§ WHAT YOU WILL DO
**A)** In the passage below on federal hate crimes law, where does hate violence based on sexual orientation consistently rank among hate crime categories?
**B)** Copy the passage below on federal hate crimes law word for word, from "Current federal hate" to "these egregious crimes.".

╭─ TEXT BLOCK

Current federal hate crimes law allows the federal government to assist localities in the investigation and prosecution of hate violence based on race, religion, and national origin. However, because Matthew Shepard’s murder, like the New Bedford hate crime, was based on sexual orientation, the federal government lacked the jurisdiction to assist the local police and sheriffs. Hate violence based on sexual orientation consistently remains the third highest category of hate crimes behind race and religion, yet communities across the nation cannot access much-needed resources in combating these egregious crimes.
The Senate has previously approved updating federal hate crimes laws to include sexual orientation, disability, and gender by significant bipartisan majorities on three separate occasions. In September, the House passed the provisions of the Local Law Enforcement Enhancement Act (LLEEA) as an amendment to the Child Safety Act (H.R. 3132).

╰─
╭─ RAW RECORDS

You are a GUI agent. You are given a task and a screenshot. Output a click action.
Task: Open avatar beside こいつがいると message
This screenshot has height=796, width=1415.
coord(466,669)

╰─
╭─ RAW RECORDS

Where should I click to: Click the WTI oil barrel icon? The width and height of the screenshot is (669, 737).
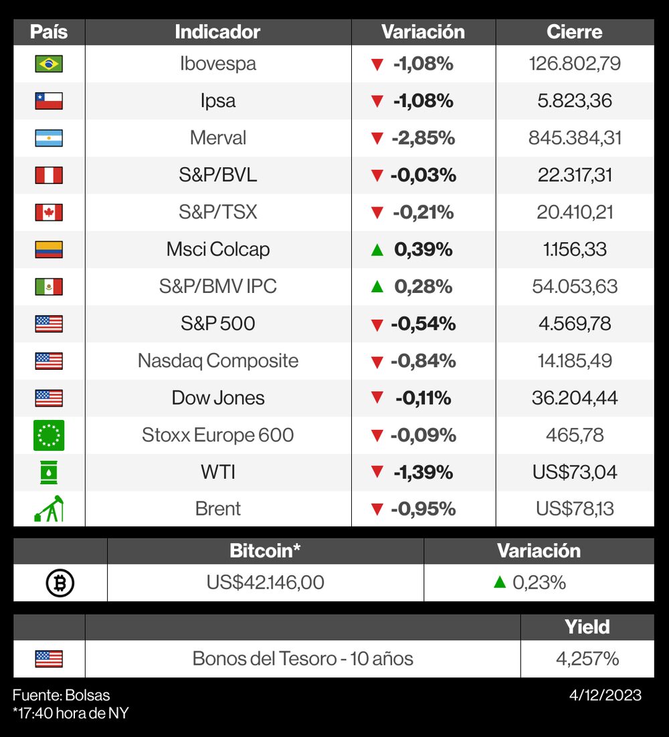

╰─

§ PROBLEM SOLUTIONS
**A)** It is the third highest category, behind race and religion.

**B)**
Current federal hate crimes law allows the federal government to assist localities in the investigation and prosecution of hate violence based on race, religion, and national origin. However, because Matthew Shepard’s murder, like the New Bedford hate crime, was based on sexual orientation, the federal government lacked the jurisdiction to assist the local police and sheriffs. Hate violence based on sexual orientation consistently remains the third highest category of hate crimes behind race and religion, yet communities across the nation cannot access much-needed resources in combating these egregious crimes.